Top of Dataset records

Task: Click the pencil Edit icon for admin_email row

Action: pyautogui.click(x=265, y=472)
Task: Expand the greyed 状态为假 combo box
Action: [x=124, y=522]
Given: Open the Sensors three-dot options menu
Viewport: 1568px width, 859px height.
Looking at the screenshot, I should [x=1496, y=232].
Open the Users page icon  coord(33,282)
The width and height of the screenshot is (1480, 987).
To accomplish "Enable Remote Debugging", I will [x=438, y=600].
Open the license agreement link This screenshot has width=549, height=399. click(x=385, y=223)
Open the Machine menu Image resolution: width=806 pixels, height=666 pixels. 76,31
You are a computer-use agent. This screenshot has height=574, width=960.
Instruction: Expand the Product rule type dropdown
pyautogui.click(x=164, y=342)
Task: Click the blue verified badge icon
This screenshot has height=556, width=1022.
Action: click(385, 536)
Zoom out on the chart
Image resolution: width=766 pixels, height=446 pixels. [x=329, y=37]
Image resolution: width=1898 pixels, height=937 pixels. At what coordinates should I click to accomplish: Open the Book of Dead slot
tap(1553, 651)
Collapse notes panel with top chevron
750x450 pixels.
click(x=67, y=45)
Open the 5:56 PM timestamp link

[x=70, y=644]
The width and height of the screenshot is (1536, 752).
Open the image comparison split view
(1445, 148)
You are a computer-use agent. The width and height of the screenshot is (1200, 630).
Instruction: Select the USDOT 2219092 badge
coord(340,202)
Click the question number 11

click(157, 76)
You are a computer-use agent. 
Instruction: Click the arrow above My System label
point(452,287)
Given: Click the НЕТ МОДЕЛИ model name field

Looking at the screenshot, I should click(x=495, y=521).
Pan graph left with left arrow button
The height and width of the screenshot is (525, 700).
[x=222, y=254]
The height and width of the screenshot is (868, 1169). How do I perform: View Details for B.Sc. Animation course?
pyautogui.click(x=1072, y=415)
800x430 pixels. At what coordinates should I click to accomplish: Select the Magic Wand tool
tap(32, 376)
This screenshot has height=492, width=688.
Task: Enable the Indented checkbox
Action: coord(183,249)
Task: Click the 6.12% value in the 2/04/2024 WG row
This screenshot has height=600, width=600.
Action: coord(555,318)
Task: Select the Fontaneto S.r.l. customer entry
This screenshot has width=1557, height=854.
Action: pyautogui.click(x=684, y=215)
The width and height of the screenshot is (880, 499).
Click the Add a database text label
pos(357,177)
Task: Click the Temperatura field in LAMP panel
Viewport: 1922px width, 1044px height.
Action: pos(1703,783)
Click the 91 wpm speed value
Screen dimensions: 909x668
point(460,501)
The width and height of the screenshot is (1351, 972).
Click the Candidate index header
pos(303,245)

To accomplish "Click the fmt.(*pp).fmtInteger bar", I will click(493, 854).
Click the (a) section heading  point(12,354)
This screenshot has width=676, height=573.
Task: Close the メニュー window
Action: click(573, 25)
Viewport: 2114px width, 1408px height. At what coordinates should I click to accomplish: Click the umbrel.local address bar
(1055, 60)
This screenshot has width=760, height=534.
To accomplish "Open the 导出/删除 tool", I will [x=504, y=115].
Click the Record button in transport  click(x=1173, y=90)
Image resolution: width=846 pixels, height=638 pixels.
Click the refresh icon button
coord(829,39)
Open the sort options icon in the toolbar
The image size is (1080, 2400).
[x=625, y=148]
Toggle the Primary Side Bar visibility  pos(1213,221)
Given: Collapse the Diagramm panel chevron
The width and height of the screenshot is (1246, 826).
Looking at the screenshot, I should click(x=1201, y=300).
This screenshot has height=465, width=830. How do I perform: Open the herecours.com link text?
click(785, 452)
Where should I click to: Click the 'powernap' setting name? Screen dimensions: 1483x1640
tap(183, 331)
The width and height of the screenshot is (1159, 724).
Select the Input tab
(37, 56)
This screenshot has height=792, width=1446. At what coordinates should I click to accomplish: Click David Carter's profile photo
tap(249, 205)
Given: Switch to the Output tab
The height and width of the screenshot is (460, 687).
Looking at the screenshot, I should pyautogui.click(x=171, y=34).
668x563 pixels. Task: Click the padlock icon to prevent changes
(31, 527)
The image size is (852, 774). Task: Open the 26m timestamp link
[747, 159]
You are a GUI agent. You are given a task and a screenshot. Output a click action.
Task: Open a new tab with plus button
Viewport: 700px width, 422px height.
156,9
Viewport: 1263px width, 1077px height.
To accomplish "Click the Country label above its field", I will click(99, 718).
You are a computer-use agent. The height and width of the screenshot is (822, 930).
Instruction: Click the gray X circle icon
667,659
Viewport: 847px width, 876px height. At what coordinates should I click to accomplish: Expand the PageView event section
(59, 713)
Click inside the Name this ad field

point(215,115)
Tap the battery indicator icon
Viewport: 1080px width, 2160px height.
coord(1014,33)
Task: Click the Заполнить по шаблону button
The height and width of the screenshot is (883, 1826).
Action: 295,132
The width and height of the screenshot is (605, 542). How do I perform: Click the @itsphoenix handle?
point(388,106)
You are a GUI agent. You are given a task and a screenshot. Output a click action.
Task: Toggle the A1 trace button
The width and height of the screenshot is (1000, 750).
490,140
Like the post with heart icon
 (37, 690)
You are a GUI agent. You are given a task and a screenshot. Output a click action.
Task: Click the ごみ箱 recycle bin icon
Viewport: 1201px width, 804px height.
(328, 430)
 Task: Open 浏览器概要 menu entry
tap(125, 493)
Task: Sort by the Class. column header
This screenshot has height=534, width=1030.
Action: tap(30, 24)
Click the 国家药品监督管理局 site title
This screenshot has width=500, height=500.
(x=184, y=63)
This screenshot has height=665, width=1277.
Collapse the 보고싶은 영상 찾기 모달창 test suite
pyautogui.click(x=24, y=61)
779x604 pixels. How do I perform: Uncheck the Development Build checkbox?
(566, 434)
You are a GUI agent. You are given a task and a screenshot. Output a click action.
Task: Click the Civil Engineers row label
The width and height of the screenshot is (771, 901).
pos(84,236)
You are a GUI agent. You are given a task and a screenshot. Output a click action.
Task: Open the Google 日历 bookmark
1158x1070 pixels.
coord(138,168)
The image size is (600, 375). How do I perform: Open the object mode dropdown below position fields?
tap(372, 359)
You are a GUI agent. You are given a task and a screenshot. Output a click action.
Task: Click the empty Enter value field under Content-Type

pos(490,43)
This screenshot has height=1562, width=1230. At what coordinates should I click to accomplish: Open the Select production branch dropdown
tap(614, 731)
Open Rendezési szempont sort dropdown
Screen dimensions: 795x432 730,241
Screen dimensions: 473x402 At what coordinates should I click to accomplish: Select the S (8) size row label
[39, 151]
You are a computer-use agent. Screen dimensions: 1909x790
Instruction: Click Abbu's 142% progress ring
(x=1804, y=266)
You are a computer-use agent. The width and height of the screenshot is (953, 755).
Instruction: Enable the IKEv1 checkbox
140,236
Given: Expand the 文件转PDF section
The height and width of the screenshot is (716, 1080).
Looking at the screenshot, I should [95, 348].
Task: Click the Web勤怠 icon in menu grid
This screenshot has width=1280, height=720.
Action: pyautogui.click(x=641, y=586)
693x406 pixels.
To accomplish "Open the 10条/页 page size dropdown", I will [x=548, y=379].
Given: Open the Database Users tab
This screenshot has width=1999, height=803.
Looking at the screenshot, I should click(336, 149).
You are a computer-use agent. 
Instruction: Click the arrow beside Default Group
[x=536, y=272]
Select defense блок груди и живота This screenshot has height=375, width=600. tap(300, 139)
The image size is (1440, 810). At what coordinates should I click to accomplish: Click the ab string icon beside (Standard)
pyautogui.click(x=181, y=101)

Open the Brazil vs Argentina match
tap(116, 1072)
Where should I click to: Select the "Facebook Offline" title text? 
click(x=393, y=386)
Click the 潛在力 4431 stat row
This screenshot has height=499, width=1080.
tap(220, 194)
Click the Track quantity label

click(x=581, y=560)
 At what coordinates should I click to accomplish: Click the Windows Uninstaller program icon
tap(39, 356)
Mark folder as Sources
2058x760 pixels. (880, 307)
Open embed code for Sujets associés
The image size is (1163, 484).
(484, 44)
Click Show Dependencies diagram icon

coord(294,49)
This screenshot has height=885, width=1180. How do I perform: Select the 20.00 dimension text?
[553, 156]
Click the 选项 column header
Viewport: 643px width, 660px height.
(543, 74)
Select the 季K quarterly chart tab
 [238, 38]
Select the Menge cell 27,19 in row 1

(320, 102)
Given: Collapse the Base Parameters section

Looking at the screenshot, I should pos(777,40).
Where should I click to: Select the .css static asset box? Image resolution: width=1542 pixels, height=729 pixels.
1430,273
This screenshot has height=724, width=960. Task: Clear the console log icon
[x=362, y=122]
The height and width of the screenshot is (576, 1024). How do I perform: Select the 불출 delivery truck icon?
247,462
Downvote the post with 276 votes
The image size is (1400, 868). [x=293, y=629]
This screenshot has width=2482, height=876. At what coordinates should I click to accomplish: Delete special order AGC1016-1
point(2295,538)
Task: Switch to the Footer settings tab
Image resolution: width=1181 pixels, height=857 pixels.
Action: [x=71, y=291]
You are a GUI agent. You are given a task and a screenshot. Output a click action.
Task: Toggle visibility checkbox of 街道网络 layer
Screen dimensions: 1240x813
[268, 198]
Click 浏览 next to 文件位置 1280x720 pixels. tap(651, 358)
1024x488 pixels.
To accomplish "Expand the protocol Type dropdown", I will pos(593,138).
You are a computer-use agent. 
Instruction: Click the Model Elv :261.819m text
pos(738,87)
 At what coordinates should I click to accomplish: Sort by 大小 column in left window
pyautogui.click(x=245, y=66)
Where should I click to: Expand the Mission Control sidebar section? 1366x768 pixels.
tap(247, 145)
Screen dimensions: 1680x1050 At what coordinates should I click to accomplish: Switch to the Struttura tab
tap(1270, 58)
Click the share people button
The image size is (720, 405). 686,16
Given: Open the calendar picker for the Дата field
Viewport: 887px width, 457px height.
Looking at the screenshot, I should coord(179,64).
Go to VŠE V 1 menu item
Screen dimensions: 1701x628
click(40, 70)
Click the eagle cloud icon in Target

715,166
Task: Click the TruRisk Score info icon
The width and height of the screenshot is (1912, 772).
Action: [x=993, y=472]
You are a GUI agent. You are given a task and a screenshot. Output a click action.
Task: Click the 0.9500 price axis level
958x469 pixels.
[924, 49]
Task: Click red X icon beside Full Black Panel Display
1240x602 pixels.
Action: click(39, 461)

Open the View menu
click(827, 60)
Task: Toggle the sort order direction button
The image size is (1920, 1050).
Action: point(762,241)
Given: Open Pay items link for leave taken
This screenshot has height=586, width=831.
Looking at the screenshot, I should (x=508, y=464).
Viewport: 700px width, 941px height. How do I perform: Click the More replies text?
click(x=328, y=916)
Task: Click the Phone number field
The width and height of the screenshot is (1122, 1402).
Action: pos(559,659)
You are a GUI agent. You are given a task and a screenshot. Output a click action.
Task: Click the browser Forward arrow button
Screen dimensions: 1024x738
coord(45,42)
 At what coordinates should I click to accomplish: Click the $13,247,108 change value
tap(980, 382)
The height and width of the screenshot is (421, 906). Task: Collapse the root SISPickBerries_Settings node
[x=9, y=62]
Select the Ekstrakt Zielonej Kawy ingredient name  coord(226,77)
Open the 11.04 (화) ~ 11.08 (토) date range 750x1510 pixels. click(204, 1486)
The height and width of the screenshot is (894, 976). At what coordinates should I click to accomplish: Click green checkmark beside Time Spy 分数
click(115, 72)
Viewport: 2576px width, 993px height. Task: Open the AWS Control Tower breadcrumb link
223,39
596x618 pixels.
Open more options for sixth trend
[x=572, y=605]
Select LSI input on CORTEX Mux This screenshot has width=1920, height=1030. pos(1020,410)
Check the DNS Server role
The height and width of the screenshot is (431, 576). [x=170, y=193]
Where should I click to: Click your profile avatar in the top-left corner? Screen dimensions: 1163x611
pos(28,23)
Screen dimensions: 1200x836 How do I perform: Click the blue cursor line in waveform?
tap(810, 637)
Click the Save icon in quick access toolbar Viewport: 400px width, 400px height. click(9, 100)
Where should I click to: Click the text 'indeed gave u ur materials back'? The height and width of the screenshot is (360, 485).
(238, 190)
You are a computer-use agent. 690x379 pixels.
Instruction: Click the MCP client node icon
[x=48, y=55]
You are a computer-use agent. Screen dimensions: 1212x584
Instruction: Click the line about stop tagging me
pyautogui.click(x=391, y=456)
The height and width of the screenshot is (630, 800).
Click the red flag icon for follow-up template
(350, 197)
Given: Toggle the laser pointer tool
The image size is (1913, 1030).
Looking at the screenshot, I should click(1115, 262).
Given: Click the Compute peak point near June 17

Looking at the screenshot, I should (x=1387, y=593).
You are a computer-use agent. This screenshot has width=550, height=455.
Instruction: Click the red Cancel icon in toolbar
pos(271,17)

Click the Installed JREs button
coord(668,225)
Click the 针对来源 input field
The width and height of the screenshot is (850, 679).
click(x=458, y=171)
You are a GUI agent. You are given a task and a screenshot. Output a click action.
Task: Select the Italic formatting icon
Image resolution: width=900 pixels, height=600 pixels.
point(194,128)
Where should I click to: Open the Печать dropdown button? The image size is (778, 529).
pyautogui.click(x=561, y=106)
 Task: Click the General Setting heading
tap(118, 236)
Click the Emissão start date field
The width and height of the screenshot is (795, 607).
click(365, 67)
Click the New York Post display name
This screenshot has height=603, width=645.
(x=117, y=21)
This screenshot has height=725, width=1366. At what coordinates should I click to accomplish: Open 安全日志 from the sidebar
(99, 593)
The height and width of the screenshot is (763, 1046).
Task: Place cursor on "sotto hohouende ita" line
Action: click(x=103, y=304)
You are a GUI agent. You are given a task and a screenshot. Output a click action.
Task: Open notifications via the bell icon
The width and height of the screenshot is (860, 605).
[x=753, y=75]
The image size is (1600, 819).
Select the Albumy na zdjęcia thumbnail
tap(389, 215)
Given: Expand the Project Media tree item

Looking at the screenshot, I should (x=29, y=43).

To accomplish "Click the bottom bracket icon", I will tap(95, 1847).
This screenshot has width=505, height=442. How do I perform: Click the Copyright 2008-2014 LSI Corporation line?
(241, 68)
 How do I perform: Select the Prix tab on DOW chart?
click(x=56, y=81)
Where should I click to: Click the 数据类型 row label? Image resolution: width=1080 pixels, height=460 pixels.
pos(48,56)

Bottom of Dataset records

Directions> Take the listing above and repeat exactly the lines from the one containing "The height and width of the screenshot is (894, 976)." through the one containing "Select LSI input", both included.

Solved problem>
The height and width of the screenshot is (894, 976). At what coordinates should I click to accomplish: Click green checkmark beside Time Spy 分数
click(115, 72)
Viewport: 2576px width, 993px height. Task: Open the AWS Control Tower breadcrumb link
223,39
596x618 pixels.
Open more options for sixth trend
[x=572, y=605]
Select LSI input on CORTEX Mux This screenshot has width=1920, height=1030. pos(1020,410)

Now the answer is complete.